IX

D’où viens-tu, printemps éternel que précède un souffle mystérieux ? Quelle douceur d’amour traverse le sous-bois pour que dans les touffes de genêts, petite aile d’or, s’accroche de loin en loin une fleur messagère ? O pignadas, temple sylvestre aux innombrables et minces colonnes incrustées de rouille, voici que vole d’écorce en écorce l’acier qui vous blesse et que recommence de s’écouler votre vie secrète en perles et en stalactites aussi précieuses que la cire antique des abeilles.

Les petites crosses des fougères soulèvent en foule le sable noir. L’eau se précipite dans ces sinueux ruisseaux des forêts où se renversent, chevelures défaites sur un fond d’alios, les herbes submergées.

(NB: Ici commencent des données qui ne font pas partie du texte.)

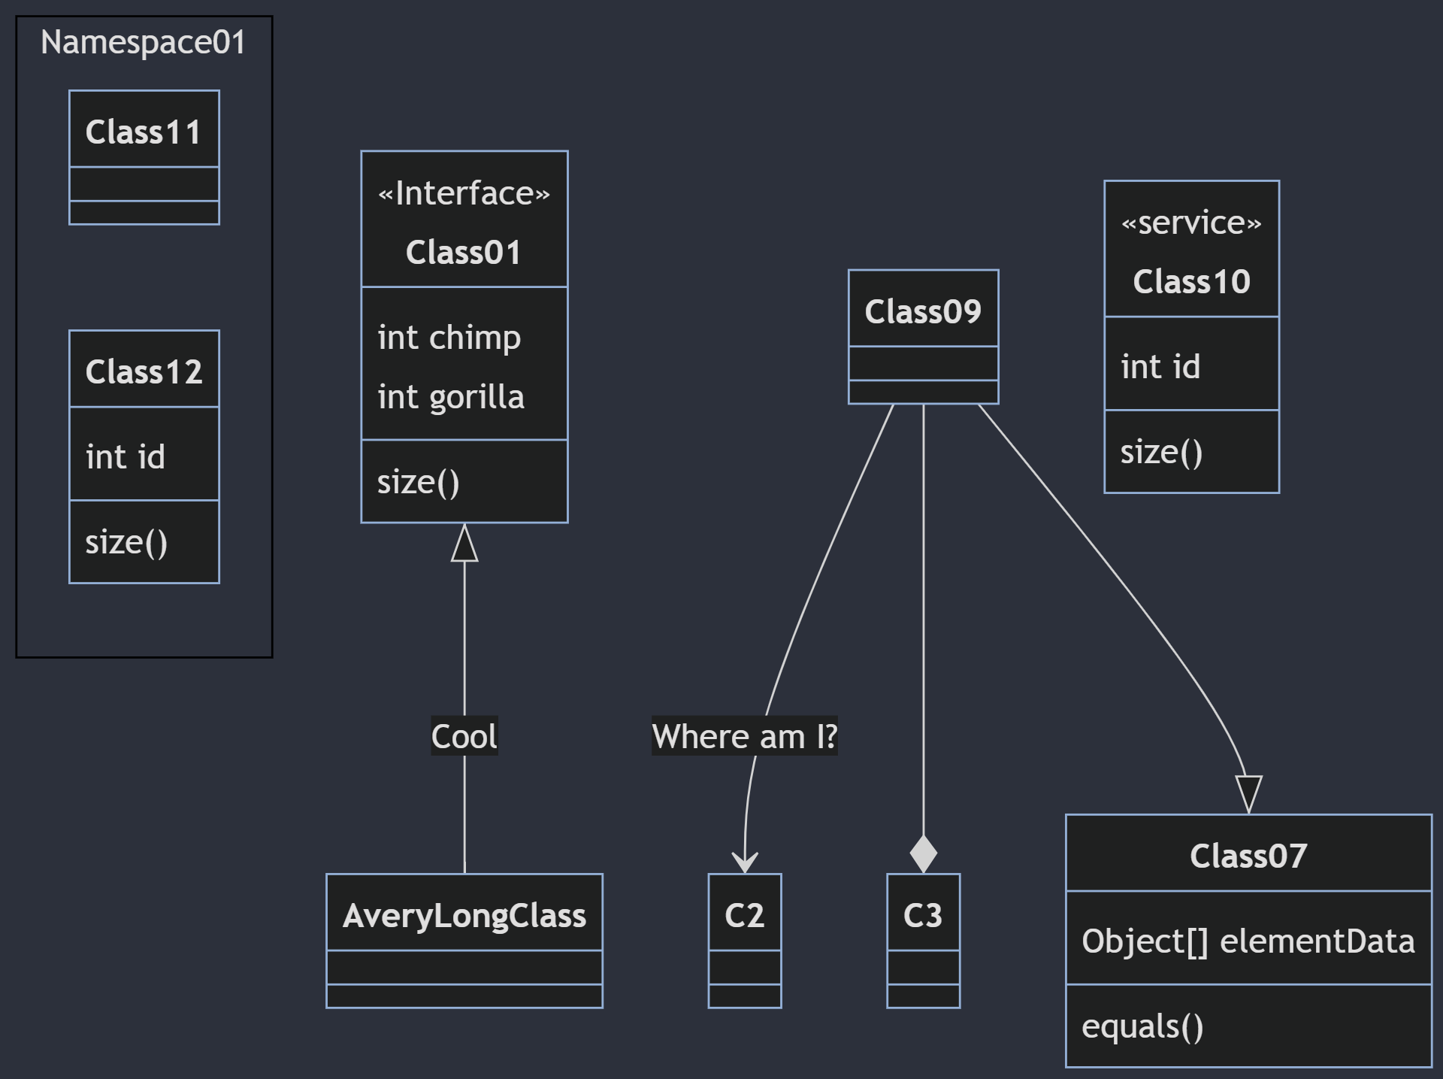Click the 'Where am I?' edge label
This screenshot has width=1443, height=1079.
(x=744, y=736)
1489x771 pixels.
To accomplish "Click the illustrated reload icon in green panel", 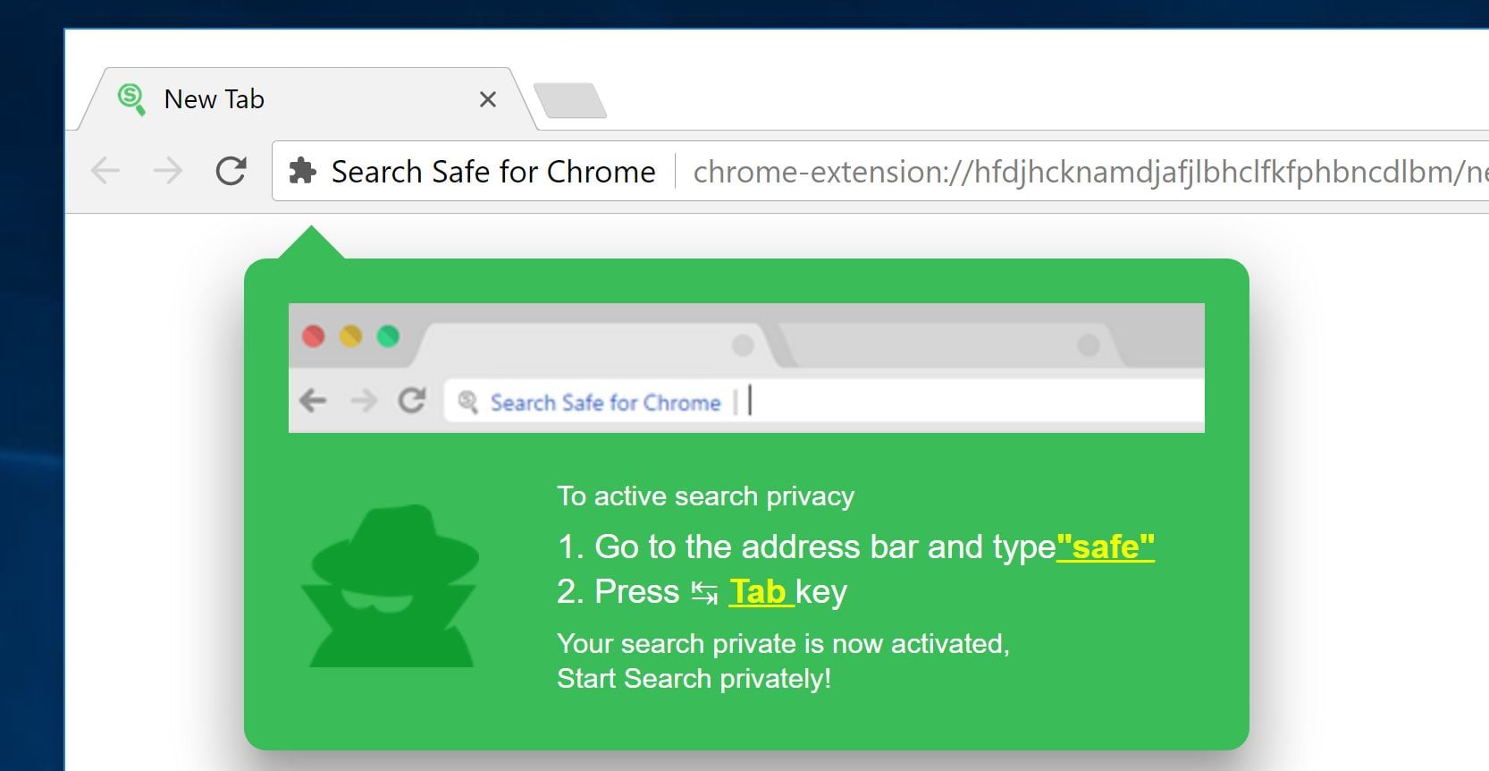I will click(x=411, y=401).
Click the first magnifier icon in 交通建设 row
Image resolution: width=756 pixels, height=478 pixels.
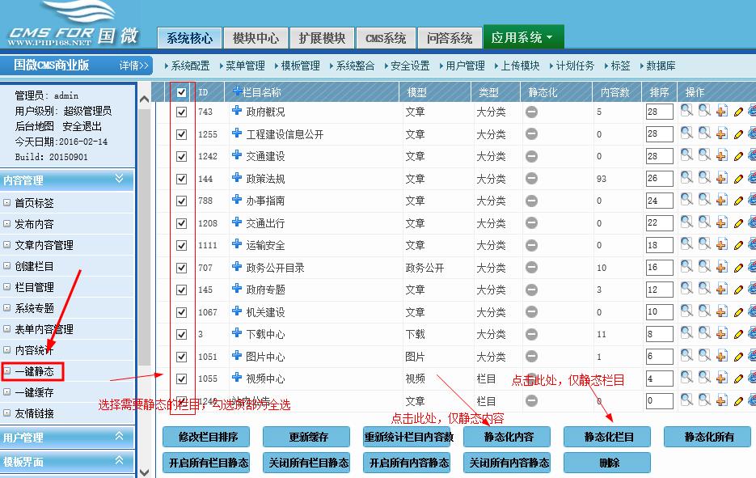[x=686, y=156]
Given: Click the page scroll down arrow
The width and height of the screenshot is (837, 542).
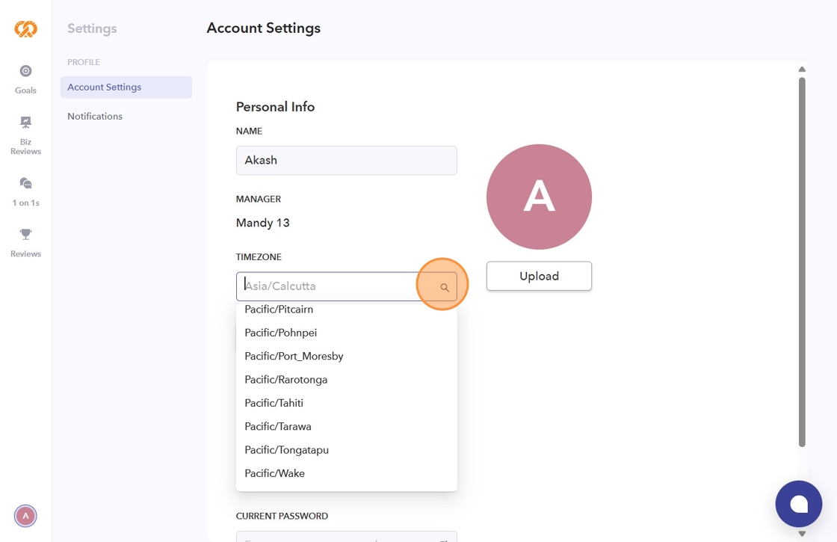Looking at the screenshot, I should (802, 533).
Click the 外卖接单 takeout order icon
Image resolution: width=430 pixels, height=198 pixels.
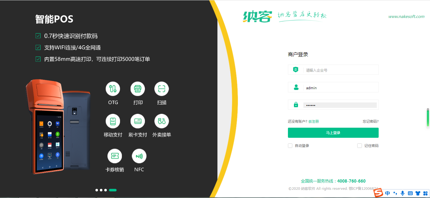162,121
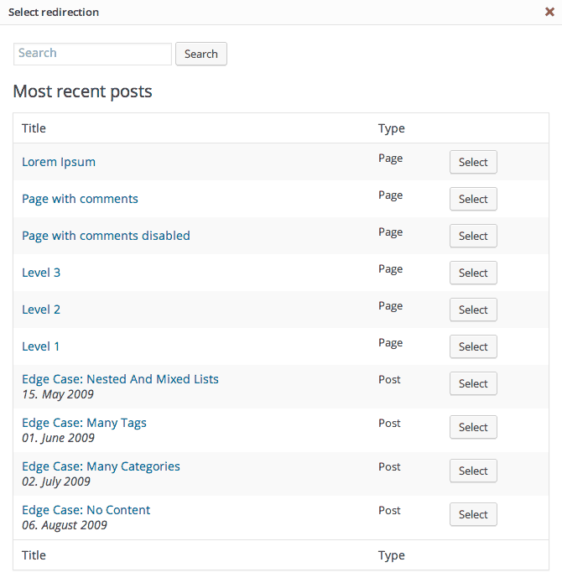Choose Select for Page with comments
This screenshot has height=583, width=562.
(x=473, y=199)
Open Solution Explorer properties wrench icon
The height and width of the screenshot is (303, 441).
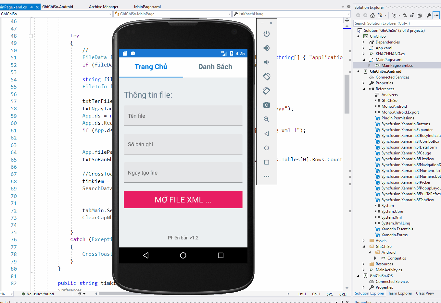point(429,15)
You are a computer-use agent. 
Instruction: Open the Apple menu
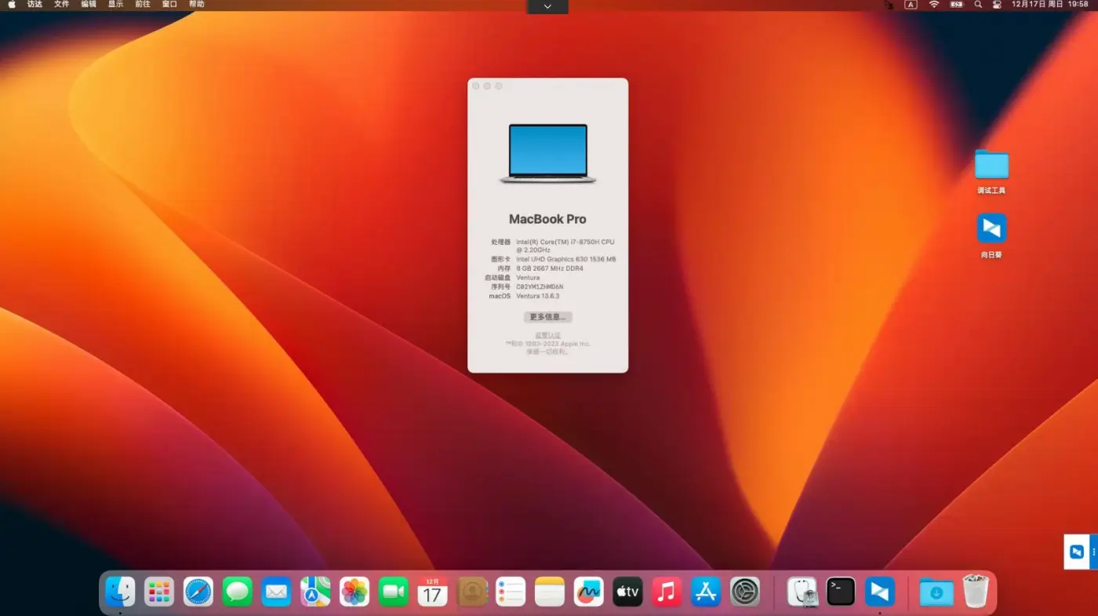[11, 4]
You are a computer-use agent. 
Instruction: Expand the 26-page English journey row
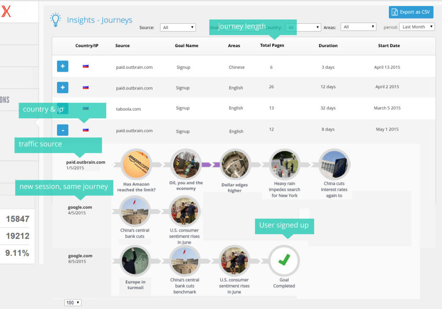[63, 88]
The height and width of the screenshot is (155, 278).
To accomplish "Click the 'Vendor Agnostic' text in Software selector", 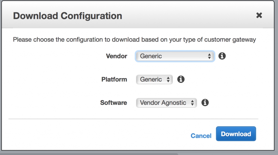I will click(163, 103).
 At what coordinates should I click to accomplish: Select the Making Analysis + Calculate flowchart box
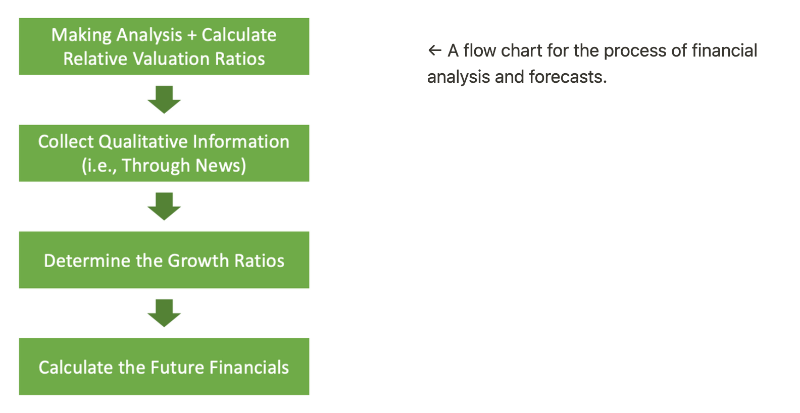164,46
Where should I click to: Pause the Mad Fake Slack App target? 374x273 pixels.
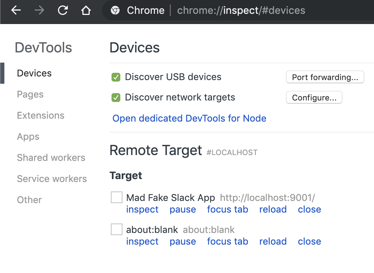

Le soleil, selon un rite divin, pénètre le monde comme une large et tendre mélodie. Sa flamme délivre les parfums cachés. Le ciel et la terre ruissellent de lumière, d’aromes et de joie. O déesses de la mer, si la coupe étincelante de feux azurés berçait encore vos seins plus blancs qu’un flocon d’écume, l’heure serait venue de ceindre vos fronts de goémons et d’algues.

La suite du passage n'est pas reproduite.